— Task objective —
Copy each of the entries below word for word, keeping every line as it appears.
Excerpted records start
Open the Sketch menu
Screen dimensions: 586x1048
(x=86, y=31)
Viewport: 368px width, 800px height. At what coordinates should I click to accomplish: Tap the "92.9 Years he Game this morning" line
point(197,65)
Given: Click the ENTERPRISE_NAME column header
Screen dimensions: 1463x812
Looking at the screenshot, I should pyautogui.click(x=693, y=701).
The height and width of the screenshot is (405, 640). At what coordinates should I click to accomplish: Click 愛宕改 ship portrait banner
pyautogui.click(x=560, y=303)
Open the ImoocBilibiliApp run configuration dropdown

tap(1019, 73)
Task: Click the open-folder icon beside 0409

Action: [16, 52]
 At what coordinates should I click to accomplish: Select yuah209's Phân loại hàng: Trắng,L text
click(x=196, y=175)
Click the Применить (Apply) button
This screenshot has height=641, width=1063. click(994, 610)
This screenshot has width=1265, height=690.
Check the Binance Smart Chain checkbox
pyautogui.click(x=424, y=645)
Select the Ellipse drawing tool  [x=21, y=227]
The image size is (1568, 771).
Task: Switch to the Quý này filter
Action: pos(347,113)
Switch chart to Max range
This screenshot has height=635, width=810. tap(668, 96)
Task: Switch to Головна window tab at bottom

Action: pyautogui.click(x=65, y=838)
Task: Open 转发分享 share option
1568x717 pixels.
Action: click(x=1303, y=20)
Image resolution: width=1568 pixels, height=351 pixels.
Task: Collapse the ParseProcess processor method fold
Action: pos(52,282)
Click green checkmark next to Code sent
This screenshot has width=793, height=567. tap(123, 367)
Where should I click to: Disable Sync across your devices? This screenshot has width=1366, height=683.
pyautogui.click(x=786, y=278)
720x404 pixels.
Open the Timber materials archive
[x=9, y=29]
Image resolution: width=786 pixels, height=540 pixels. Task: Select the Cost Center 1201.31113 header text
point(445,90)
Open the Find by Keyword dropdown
Excerpted records end
— Task result —
Open the Sketch menu
Screen dimensions: 586x1048
(x=86, y=31)
Viewport: 368px width, 800px height. At what coordinates should I click to accomplish: Tap the "92.9 Years he Game this morning" line
point(197,65)
Given: Click the ENTERPRISE_NAME column header
Screen dimensions: 1463x812
Looking at the screenshot, I should pyautogui.click(x=693, y=701).
The height and width of the screenshot is (405, 640). At what coordinates should I click to accomplish: Click 愛宕改 ship portrait banner
pyautogui.click(x=560, y=303)
Open the ImoocBilibiliApp run configuration dropdown

tap(1019, 73)
Task: Click the open-folder icon beside 0409

Action: [16, 52]
 At what coordinates should I click to accomplish: Select yuah209's Phân loại hàng: Trắng,L text
click(x=196, y=175)
Click the Применить (Apply) button
This screenshot has height=641, width=1063. click(994, 610)
This screenshot has width=1265, height=690.
Check the Binance Smart Chain checkbox
pyautogui.click(x=424, y=645)
Select the Ellipse drawing tool  [x=21, y=227]
The image size is (1568, 771).
Task: Switch to the Quý này filter
Action: pos(347,113)
Switch chart to Max range
This screenshot has height=635, width=810. tap(668, 96)
Task: Switch to Головна window tab at bottom

Action: pyautogui.click(x=65, y=838)
Task: Open 转发分享 share option
1568x717 pixels.
Action: click(x=1303, y=20)
Image resolution: width=1568 pixels, height=351 pixels.
Task: Collapse the ParseProcess processor method fold
Action: pos(52,282)
Click green checkmark next to Code sent
This screenshot has width=793, height=567. tap(123, 367)
Where should I click to: Disable Sync across your devices? This screenshot has width=1366, height=683.
pyautogui.click(x=786, y=278)
720x404 pixels.
Open the Timber materials archive
[x=9, y=29]
Image resolution: width=786 pixels, height=540 pixels. Task: Select the Cost Center 1201.31113 header text
point(445,90)
Open the Find by Keyword dropdown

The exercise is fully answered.